═════ Information given ═════

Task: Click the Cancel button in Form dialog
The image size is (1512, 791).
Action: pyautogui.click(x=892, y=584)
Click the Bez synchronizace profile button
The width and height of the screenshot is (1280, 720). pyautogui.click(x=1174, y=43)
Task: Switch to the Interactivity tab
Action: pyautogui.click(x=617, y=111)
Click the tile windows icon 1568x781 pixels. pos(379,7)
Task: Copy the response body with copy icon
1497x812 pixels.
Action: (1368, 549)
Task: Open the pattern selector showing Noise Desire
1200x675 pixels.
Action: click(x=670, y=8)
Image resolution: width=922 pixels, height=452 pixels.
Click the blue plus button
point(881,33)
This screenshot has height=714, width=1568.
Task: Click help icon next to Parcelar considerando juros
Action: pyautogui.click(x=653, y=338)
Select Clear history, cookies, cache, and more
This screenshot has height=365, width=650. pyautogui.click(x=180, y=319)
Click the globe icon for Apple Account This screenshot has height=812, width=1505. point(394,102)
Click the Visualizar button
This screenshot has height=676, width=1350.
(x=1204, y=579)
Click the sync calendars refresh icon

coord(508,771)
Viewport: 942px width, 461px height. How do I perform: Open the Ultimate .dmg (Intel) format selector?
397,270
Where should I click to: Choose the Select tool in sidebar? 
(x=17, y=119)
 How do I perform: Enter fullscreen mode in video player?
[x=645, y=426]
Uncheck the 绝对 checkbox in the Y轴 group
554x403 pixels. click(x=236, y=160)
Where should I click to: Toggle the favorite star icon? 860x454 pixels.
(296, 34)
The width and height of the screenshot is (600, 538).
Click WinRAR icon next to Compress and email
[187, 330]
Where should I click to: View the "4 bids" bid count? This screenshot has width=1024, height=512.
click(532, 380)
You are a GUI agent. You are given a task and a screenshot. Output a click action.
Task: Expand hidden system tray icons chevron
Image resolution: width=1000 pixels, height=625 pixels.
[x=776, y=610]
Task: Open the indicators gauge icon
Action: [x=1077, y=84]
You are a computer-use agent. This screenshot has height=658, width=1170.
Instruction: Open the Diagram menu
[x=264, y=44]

═════

__Set exercise__. Reproduce verbatim every line from the beginning of the records through the line containing "click(532, 380)", including that line.

__Completed exercise__.
Task: Click the Cancel button in Form dialog
The image size is (1512, 791).
Action: pyautogui.click(x=892, y=584)
Click the Bez synchronizace profile button
The width and height of the screenshot is (1280, 720). pyautogui.click(x=1174, y=43)
Task: Switch to the Interactivity tab
Action: pyautogui.click(x=617, y=111)
Click the tile windows icon 1568x781 pixels. pos(379,7)
Task: Copy the response body with copy icon
1497x812 pixels.
Action: (1368, 549)
Task: Open the pattern selector showing Noise Desire
1200x675 pixels.
Action: click(x=670, y=8)
Image resolution: width=922 pixels, height=452 pixels.
Click the blue plus button
point(881,33)
This screenshot has height=714, width=1568.
Task: Click help icon next to Parcelar considerando juros
Action: pyautogui.click(x=653, y=338)
Select Clear history, cookies, cache, and more
This screenshot has height=365, width=650. pyautogui.click(x=180, y=319)
Click the globe icon for Apple Account This screenshot has height=812, width=1505. point(394,102)
Click the Visualizar button
This screenshot has height=676, width=1350.
(x=1204, y=579)
Click the sync calendars refresh icon

coord(508,771)
Viewport: 942px width, 461px height. How do I perform: Open the Ultimate .dmg (Intel) format selector?
397,270
Where should I click to: Choose the Select tool in sidebar? 
(x=17, y=119)
 How do I perform: Enter fullscreen mode in video player?
[x=645, y=426]
Uncheck the 绝对 checkbox in the Y轴 group
554x403 pixels. click(x=236, y=160)
Where should I click to: Toggle the favorite star icon? 860x454 pixels.
(296, 34)
The width and height of the screenshot is (600, 538).
Click WinRAR icon next to Compress and email
[187, 330]
Where should I click to: View the "4 bids" bid count? This screenshot has width=1024, height=512.
click(532, 380)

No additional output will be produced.